During the Civil Rights Movement, network newscasts played a critical role in shifting American attitudes about race. Broadcasts beamed beatings of peaceful black demonstrators to white living rooms across the country, and Martin Luther King, Jr., declared, “We are here to say to the white men that we no longer will let them use clubs on us in the dark corners. We’re going to make them do it in the glaring light of television.”
Today, shining that light to illuminate African-American stories is the raison d’etre of black-owned television — a key priority for contemporary civil rights leaders like Wade Henderson, president of the Leadership Conference on Civil and Human Rights. That’s why Henderson is alarmed at one possible outcome of the Federal Communications Commission’s current broadcast spectrum auction: the prospect of the nation’s first and only black-owned public television station going off the air.
Cash-strapped Howard University in Washington, D.C., may sell the $460 million airwaves of WHUT-TV to cell service providers, which are aiming to expand and strengthen their coverage areas to meet mobile demand nationwide. And though Henderson isn’t criticizing Howard — he empathizes with his alma mater’s need to take advantage of a financial opportunity — he is saying the FCC should take action preventing further diluting of diversity in broadcasting. In an interview, he told InsideSources the commission “sometimes needs to be encouraged to do more for the public interest.”
On diversity, Henderson has two specific requests. First and foremost, he wants the FCC to find funding to study the issue, in the hopes of being more proactive about it moving forward. But he’s also not giving up on WHUT just yet.
“There are ways Howard can both sell its existing spectrum for profit, which would allow it to benefit the school, and at the same time try to preserve this elite station,” he said. “That means, in all likelihood, partnering with one of the purchasers of spectrum to ensure there may be a program or initiative that would allow the TV station to remain on the air.”
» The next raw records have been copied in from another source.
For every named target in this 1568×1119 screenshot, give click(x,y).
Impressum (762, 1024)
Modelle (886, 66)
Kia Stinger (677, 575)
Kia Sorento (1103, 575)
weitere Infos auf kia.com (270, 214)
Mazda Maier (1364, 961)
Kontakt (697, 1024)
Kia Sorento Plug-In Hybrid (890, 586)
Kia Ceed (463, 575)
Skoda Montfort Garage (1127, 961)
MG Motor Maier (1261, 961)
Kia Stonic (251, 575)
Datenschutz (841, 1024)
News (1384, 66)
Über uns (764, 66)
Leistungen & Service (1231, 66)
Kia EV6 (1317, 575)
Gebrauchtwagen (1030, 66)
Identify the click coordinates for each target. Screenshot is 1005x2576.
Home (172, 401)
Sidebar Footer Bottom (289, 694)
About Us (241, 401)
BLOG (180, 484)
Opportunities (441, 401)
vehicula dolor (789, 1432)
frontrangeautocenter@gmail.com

“It can’t be mandated by the FCC, nor should it,” Henderson added. “It is largely an action between private entities, but I certainly think these companies have shown a willingness to take the public interest into account, and I think we should find a way to do that.”
Henderson sent a letter about WHUT to FCC Chairman Tom Wheeler in May, and he told InsideSources the two met in person about the issue that month. “That conversation was a very good one,” he said. “It was an encouraging conversation. It was not dispositive. We didn’t come up with definitive solutions, but I thought it was a good step in the right direction.”
“Wheeler is obviously concerned that the spectrum auction not in some way be impeded,” Henderson added, “and I’m not going to step in the middle of it. It’s well under way, and it should go forward. There will be future auctions that will follow, and it is important for the FCC to take into account some of the things we’ve talked about.”